Benedict took two more wobbly steps and then toppled. Ron and his family applauded as Sirius caught him in the nick of time.

“He’s growing up so fast,” said Mum fondly.

John made an agreeing noise. Then she stooped down and hefted Benedict up. Ron looked around to see who else was there in the calm that followed. He found Sherlock sitting on the leather armchair, open book in hand. Remus Lupin was by the kitchen’s sliding doors. Julia Lestrade and Neville Longbottom were occupying the couch. Hermione was absent.

“Where’s Hermione?” Ron asked.

“On her way,” said Julia, smiling in a way that eerily reminded Ron of Miss Jack (or should he call her Mrs. Jack?) “You know London traffic.”

Ron didn’t, but decided not to remark upon it.

Hermione showed up with her parents shortly thereafter. John opened the food table upon their arrival (yay!). While Ron, his siblings, and his friends descended on the food, Hermione’s parents honed in on Ron’s mother and father. Ron overheard a snippet of their conversation on his way back from the table with his heavy-laden plate.

“Hogwarts is the safest place to be, under the circumstances,” Dad was saying firmly. “That’s why I’m sending my own children back.”

Ron sat next to Hermione on the couch.

“You told your parents about You-Know-Who?” he asked quietly.

Hermione bit her lower lip.

“I had to,” she said. “The Ministry sent safety brochures to all households that have at least one witch or wizard, remember? They read it, and wanted to know what happened.”

“How did the talk go?”

“As well as you can expect,” said Hermione. “We haven’t talked about it recently, but I know they still prefer I go to a Muggle Comprehensive and study for the GSCEs.

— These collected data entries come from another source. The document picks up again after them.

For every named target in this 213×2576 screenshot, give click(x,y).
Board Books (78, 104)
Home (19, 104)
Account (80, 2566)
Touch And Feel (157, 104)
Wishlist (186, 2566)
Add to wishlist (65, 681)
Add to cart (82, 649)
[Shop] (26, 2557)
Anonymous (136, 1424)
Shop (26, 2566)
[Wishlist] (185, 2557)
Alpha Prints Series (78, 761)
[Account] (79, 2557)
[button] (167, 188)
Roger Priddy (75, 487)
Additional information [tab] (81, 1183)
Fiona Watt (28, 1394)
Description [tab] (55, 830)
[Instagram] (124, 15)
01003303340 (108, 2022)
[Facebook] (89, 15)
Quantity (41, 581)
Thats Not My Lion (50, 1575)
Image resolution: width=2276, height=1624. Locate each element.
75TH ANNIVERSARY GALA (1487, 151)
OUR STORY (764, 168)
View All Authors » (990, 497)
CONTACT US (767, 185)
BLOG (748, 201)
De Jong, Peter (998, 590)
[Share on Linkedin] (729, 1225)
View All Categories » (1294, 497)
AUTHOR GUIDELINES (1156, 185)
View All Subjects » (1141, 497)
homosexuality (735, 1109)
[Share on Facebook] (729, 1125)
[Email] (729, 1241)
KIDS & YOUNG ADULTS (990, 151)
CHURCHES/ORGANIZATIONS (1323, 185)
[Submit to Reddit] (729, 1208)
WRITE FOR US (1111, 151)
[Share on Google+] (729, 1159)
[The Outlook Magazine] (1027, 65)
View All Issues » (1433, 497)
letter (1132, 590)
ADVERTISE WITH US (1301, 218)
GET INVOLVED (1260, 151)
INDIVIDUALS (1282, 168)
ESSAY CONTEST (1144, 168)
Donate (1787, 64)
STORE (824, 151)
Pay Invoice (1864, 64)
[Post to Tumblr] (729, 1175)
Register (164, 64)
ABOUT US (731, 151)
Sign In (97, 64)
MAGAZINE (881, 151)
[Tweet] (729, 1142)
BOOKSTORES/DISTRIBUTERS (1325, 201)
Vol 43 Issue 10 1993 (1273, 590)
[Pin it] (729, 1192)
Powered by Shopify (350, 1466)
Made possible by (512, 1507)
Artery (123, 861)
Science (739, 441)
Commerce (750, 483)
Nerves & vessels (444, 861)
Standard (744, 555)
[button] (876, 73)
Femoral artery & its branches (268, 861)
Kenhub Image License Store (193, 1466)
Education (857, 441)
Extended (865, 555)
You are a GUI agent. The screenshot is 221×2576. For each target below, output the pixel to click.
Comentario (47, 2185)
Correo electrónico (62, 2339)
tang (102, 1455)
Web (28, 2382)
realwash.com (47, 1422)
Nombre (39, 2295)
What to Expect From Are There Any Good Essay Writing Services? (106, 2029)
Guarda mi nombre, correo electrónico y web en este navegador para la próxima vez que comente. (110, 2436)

At least until the dust settles.”

“Would you?” Ron asked.

“Of course not!” said Hermione indignantly. “I’m not running away!”

Ron smiled.

Unlike Harry’s memorable twelfth birthday, this year everyone was content to sit, talk to each other, and partake the good food and drinks, even when Fred and George pulled out the fireworks (they weren’t lit; John told them she will not be responsible for her actions if they upset Benedict, and Mum drew her wand at them). Ron, Harry, Hermione, Ginny, Julia and Neville talked about their summers.

“Bill’s back at home,” said Ron. “He applied for a desk job at the England branch so he could help us out.”

“Can’t be that exciting, compared to being a curse-breaker,” Harry remarked.

“He says he misses the tombs,” said Fred. “But there are compensations.”

“Like what?” Julia asked.

“Remember Fleur Delacour? She’s got a job at Gringotts to eemprove ‘er Eenglish—” George sniggered. “—Bill’s been giving her a lot of private lessons.”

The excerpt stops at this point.